FanHouse: DirecTV viewers almost went the entire NHL season without Versus before the impasse ended on March 15. How vital was it to get the dispute settled in time for the NHL playoffs?
Davis: Obviously, we are very happy. We were off DirecTV for six and half months. It was very important to back on DirecTV. Unfortunately, we had to go through that to get where we needed to be. We wanted the same level of distribution we had prior to be taken off the air. In the end, we were able to achieve that."
FH: Much of the dispute, as you mentioned had to do with what tier DirecTV was going to put you in. Are you happy with where you are at on cable and satellite operators?
Davis: I think we are in 75 million homes across the country. We are on every cable and satellite provider, so we are available to anybody who wants us. In three years we have gone from 59 million to 75 million homes.
FH: WEC -- which, like UFC, is run by Zuffa LLC -- has its first pay-per-view event on Saturday.

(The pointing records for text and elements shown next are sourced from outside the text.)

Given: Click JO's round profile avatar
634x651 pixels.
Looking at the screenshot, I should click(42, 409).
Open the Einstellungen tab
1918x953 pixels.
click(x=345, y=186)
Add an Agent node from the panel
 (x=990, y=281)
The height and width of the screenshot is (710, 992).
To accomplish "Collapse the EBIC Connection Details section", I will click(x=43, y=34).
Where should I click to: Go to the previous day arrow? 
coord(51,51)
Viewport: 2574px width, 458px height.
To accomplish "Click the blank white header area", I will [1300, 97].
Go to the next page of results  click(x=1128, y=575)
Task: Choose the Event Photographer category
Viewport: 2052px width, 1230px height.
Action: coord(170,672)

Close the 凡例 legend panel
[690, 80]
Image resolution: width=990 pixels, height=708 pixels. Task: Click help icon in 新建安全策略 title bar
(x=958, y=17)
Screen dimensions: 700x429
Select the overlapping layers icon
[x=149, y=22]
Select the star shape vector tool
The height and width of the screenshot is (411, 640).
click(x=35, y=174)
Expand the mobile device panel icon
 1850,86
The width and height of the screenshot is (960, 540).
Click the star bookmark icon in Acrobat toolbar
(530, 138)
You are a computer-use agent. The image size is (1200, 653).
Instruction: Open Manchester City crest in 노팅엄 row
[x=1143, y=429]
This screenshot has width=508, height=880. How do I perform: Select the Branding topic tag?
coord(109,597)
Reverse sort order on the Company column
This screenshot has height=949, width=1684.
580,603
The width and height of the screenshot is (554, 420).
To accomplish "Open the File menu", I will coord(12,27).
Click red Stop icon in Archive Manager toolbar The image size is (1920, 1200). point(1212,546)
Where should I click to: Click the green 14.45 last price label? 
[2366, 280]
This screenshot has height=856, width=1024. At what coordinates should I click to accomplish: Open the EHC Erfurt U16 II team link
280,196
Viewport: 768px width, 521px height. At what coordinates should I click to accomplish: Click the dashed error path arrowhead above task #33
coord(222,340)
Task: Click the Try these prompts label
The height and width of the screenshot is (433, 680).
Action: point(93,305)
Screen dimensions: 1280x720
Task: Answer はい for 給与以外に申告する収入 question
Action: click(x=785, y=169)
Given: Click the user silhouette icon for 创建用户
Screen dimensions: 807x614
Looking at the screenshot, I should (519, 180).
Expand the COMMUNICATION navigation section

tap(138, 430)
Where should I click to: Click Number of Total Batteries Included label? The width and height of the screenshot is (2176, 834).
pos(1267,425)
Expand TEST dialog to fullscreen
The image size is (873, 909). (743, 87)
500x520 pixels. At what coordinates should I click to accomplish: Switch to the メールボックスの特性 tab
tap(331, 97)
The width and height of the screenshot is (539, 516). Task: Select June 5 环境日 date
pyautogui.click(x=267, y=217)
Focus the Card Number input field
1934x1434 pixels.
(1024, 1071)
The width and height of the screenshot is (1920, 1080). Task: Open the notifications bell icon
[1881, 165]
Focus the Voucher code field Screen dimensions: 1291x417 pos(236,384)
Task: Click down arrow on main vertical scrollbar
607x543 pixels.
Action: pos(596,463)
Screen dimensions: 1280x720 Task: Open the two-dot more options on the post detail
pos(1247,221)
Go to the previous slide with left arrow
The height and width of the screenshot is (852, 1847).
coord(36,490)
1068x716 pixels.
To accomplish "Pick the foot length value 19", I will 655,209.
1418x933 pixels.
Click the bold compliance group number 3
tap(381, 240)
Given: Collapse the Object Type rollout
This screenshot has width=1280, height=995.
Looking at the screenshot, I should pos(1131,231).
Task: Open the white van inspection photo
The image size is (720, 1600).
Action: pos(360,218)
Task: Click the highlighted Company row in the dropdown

Does it hurt Versus to not have such a major event on the network?
Davis: I think it's a great thing. WEC has been with Versus 3 1/2 years from the time it launched. We helped build the WEC brand. It's a testament to Versus. We've worked hard with our partners to build up the sports we air and we did that with WEC. Along with Zuffa, we helped put WEC where it's in the position to have a pay-per-view event. We think it's absolutely fantastic we have been able to expand our relationship with Zuffa to include our first UFC fight that aired on March 21st. We have another UFC event in August.
FH: The NHL Network has slowly increased its presence since it was launched in the U.S. three years ago, thanks in large part to a carriage deal the NHL worked out with Comcast. Are you at all worried that it could siphon off hockey fans who would normally turn to Versus?
Davis: We think we benefit with the growing popularity of the NHL Network. Anything that can boost the popularity of the great game hockey is good for us. We have the great majority of the playoff games. We have the All-Star Game and Games 3 and 4 of the Stanley Cup Finals.
FH: Some say there wasn't a big enough bump created for the NHL coming out of the 2010 Winter Olympics. Have you been at all disappointed by it?
FH: The NHL's TV deal with both Versus and NBC runs through next season. Are you confident that you will be able to keep the NHL around?
Davis: We have a fantastic relationship with the league. They couldn't be happier with the way we super-serve fans. There is no one else that willing to do that for the NHL. We do double, triple, maybe even quadruple what they had previously. For the next six weeks, we are going to have hockey basically every single night. Some nights we'll have three or four games on. We've had this relationship coming out of the lockout. People thought this sport was down and out and it was dead. Now, you have the resurgence of the NHL and you are seeing it in the ratings. The 2009 conference finals and Stanley Cup Finals were the highest rated on cable since 2002. We just took it over in 2005. We are delivering a good deal better than what anybody else can.
FH: What future do you think 3D will have on sports programing in the near term?
Davis: Certainly, there is always new technology and it's good to for us to look into enhancing the experience for the viewer. Currently, 3D is in its infancy. I'm not sure if people really want to sit at home and wear 3D goggles. There have been huge gains in the number of homes that have HD, so I'm not sure those people who have spent thousands to upgrade will be prepared to throw it all away to buy 3D sets.